Hermann Simon coined the phrase "hidden champions" in 1990. He counted, eventually, around 3,400 of them worldwide. Almost half in Germany. Several hundred in Italy. The original idea was beautiful and quietly revolutionary. The world economy is not carried by the famous corporations on the cover of business magazines. It's carried by small-to-mid-sized companies that nobody outside their niche has ever heard of, and who happen to be number one or two globally in something exquisitely specific. The bearing manufacturer who supplies a large share of the world's wind turbine bearings. The leather tanner who supplies the top luxury maisons. The optical lens grinder who supplies the satellite imaging industry.
Simon's framework worked because of how B2B verification worked in 1990. A procurement director from a major brand visited the factory. Met the founder. Walked the floor. Tasted the espresso. The hidden champion didn't need to be visible because the people who mattered already knew, and the network of who-knows-whom in industrial procurement was tight enough that being visible was almost a liability. It suggested you were trying too hard, that you hadn't earned your status through fifty years of cumulative excellence.
Excellence used to require no shouting. Now no shouting means no shortlist.
In a Cicero interview earlier this year, Simon described himself as "a professional optimist, but increasingly skeptical." The interview was framed around Germany. The skepticism applies more sharply to Italy. The conditions that made the hidden champion strategy work have, quietly, broken.
What broke
Three things, all in the last five years. None showed up as a single headline.

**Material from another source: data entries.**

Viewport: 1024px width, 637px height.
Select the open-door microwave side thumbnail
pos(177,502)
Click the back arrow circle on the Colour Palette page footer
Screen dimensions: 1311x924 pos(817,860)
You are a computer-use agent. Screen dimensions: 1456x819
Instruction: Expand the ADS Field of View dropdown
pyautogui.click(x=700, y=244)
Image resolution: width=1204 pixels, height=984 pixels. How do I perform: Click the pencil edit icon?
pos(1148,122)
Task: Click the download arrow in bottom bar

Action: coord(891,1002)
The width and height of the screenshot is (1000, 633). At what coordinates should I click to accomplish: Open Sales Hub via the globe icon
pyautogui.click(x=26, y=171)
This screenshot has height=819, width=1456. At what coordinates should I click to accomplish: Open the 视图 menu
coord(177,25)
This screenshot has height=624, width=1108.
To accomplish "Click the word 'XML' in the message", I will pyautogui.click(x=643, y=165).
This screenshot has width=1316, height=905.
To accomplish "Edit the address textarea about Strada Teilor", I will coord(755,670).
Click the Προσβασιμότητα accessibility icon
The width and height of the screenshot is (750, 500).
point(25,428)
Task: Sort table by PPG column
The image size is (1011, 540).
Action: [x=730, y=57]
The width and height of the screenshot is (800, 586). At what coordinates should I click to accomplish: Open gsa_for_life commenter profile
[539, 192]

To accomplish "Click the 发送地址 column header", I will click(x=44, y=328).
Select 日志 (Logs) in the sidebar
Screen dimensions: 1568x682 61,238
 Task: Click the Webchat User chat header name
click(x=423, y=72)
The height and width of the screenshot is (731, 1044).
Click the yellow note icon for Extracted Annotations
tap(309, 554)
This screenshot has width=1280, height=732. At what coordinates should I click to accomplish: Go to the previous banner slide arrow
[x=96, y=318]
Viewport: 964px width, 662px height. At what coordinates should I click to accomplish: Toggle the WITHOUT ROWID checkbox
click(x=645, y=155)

The first, the obvious one. The people who make B2B procurement decisions don't visit factories anymore. They visit websites. LinkedIn pages. Google knowledge panels. They visit while sitting on a regional train at seven in the morning, on a phone, between two other meetings. The factory visit, when it happens, happens after the shortlist, not before. By the time anyone walks your floor, you have already won or lost.
The second is that procurement itself has been partly automated. Eighty-six percent of procurement teams in 2026 have rolled out at least one AI agent. The agents read corporate sites, scrape public data, score suppliers against weighted criteria, recommend shortlists. They do not know what a hidden champion is. They know what a complete supplier profile looks like, and yours either matches the schema or it doesn't.
The third is that the people who run the hidden champions, mostly second and third generation Italian and German founders, learned their craft in a world where visibility was not the lever. When the lever changed, they didn't notice. Or they noticed and didn't believe.
A dialogue Pan would have, if Simon were in the room
Professor Simon, the framework you built in 1990 was correct for 1990. It is still correct in its underlying observation about where economic value lives. What's broken is not the existence of hidden champions. What's broken is the relationship between hidden and successful.
In 1990, hiddenness was a side-effect of being good. Today, hiddenness is what stops the AI procurement agent from scoring you above the competitor whose only advantage was being scoreable.
The Italian variant of your category is paying the highest price. A 2025 R&D Management study from Wiley documented Italian hidden champions and their resilience. The same study, read between the lines, also documented their digital training participation, 8.3 percent against a European average of 10.8, against France's 18.8. The gap is not operational. The gap is in being legible to the system that now selects which excellence gets a chance to bid.
If I could ask Simon one thing on stage, it would be this. What does the next edition of "Hidden Champions" say about the difference between being unknown by choice and being unknown by neglect. Because in 2026, the second one is a category killer, and the first one was always a category virtue.